Task instructions: From the line that includes "Open the Twitter Web App source link" to the closing line of the data, please transcribe every line exactly and add nothing.

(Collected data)
....................

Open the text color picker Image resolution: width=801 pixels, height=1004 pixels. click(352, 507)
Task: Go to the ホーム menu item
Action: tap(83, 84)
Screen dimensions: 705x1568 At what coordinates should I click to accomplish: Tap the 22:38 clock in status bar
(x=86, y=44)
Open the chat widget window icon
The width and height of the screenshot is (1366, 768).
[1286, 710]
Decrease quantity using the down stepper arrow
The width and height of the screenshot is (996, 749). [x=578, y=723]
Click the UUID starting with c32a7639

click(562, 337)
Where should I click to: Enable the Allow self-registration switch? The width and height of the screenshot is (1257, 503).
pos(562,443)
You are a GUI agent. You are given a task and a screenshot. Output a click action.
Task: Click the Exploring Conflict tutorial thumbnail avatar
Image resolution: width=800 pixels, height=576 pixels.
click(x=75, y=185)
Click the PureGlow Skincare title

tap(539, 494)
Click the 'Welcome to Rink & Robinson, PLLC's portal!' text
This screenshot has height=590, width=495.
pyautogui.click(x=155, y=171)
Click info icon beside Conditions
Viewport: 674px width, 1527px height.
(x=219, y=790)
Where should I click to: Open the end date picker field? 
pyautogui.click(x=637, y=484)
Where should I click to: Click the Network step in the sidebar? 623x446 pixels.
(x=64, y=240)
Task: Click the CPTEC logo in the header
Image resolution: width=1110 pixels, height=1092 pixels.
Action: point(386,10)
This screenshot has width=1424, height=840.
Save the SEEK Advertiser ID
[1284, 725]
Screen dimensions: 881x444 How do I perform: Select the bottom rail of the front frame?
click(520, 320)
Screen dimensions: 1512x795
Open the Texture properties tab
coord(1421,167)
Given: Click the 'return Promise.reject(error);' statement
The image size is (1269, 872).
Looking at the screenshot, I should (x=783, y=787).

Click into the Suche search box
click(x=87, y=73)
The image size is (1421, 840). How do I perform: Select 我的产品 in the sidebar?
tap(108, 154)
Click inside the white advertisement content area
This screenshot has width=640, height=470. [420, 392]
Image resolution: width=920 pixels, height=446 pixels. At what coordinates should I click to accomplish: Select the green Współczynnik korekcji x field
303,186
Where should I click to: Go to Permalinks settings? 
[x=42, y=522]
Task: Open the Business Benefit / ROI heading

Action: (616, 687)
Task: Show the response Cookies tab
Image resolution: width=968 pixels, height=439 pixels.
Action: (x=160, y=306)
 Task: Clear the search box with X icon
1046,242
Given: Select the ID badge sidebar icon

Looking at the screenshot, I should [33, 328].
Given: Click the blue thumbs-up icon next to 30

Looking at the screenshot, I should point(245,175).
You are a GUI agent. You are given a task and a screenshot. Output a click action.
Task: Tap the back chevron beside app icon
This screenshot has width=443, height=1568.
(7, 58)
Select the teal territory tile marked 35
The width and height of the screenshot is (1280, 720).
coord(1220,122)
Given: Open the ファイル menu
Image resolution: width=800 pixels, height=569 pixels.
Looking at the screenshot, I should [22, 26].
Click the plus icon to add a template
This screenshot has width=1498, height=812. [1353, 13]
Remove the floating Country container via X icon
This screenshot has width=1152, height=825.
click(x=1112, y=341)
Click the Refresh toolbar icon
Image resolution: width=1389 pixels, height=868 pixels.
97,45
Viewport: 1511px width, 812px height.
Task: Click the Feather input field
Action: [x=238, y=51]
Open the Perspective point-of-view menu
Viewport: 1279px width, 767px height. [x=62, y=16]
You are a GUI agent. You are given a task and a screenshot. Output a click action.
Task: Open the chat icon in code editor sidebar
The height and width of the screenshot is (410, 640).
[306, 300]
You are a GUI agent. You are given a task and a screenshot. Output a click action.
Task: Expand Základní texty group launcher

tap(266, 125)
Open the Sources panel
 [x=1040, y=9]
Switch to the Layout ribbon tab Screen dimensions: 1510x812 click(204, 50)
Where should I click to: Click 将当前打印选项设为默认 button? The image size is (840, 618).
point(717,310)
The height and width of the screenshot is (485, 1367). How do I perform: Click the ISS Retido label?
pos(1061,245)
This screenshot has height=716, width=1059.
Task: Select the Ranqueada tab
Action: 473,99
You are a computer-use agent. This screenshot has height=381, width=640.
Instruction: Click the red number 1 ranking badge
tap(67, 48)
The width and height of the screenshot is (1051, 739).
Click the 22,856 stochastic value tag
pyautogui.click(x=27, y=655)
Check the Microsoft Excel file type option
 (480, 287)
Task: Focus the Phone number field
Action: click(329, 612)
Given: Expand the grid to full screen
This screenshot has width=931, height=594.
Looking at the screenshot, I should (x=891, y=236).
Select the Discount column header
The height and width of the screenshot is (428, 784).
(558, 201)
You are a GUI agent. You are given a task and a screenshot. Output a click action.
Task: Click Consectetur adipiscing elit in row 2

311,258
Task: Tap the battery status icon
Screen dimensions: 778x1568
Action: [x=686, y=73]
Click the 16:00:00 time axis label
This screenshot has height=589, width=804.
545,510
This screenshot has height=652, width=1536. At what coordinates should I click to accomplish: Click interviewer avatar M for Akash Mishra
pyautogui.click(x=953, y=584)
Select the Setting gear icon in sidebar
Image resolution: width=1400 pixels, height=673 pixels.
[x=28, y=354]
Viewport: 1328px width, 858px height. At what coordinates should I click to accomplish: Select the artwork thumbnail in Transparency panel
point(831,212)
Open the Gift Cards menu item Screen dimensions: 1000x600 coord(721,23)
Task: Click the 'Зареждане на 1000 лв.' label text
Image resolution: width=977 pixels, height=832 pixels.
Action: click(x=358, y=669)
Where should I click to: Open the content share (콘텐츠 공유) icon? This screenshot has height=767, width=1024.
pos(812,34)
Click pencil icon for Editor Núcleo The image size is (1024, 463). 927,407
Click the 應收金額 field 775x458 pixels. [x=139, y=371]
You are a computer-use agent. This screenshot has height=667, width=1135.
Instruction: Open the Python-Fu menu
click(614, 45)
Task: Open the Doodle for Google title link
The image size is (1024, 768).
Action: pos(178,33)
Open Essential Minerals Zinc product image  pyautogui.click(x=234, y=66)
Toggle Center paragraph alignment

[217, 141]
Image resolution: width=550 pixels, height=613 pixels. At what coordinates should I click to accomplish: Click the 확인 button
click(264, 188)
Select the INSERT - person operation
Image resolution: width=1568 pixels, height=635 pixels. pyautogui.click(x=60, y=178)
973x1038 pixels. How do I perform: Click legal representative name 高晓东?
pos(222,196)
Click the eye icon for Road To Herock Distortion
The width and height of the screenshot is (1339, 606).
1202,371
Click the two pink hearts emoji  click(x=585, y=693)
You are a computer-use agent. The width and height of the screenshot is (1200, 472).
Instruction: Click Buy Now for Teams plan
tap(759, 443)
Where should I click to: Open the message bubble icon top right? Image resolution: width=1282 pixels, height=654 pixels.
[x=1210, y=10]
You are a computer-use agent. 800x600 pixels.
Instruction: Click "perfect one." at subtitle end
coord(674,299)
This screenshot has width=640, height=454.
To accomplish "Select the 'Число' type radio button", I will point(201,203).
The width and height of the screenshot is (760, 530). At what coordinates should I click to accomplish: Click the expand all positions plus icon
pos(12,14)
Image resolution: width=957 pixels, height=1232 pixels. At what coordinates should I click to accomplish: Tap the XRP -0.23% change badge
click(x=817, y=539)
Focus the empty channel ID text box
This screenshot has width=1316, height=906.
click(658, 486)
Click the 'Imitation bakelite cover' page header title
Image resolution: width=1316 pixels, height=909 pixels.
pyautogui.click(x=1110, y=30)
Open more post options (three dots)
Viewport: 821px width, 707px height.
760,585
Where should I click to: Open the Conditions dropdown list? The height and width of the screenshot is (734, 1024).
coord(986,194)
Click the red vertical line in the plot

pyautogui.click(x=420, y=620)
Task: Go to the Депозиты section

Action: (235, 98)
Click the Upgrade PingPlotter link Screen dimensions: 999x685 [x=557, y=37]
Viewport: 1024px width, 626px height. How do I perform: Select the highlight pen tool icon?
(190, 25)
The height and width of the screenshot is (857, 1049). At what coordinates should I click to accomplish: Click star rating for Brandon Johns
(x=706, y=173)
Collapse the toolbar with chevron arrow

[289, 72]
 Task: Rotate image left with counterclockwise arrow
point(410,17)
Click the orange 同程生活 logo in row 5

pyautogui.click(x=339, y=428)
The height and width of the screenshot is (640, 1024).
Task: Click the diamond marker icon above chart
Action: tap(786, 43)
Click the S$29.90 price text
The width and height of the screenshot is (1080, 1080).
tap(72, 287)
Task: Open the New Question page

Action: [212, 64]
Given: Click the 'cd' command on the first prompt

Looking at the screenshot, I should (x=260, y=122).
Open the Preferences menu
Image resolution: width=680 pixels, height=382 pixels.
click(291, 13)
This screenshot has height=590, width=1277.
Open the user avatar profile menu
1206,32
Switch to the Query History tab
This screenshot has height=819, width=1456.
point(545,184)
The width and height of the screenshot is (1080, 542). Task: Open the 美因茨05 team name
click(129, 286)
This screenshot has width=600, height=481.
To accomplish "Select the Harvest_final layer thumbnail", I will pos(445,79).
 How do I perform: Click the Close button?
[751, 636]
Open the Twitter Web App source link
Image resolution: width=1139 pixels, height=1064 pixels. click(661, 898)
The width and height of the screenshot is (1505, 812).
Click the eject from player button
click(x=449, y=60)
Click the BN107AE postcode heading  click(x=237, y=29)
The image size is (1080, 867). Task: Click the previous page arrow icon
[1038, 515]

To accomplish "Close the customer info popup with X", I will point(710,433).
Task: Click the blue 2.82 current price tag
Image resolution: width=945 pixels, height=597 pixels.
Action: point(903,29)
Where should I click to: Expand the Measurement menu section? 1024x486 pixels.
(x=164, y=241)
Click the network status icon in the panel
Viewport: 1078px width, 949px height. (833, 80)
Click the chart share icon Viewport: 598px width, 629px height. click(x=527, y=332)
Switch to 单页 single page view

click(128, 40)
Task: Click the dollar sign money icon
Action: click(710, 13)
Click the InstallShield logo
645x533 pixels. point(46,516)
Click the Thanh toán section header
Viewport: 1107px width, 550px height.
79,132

....................

Completed task:
Open the Twitter Web App source link
Image resolution: width=1139 pixels, height=1064 pixels. click(661, 898)
The width and height of the screenshot is (1505, 812).
Click the eject from player button
click(x=449, y=60)
Click the BN107AE postcode heading  click(x=237, y=29)
The image size is (1080, 867). Task: Click the previous page arrow icon
[1038, 515]

To accomplish "Close the customer info popup with X", I will point(710,433).
Task: Click the blue 2.82 current price tag
Image resolution: width=945 pixels, height=597 pixels.
Action: point(903,29)
Where should I click to: Expand the Measurement menu section? 1024x486 pixels.
(x=164, y=241)
Click the network status icon in the panel
Viewport: 1078px width, 949px height. (833, 80)
Click the chart share icon Viewport: 598px width, 629px height. click(x=527, y=332)
Switch to 单页 single page view

click(128, 40)
Task: Click the dollar sign money icon
Action: click(710, 13)
Click the InstallShield logo
645x533 pixels. point(46,516)
Click the Thanh toán section header
Viewport: 1107px width, 550px height.
79,132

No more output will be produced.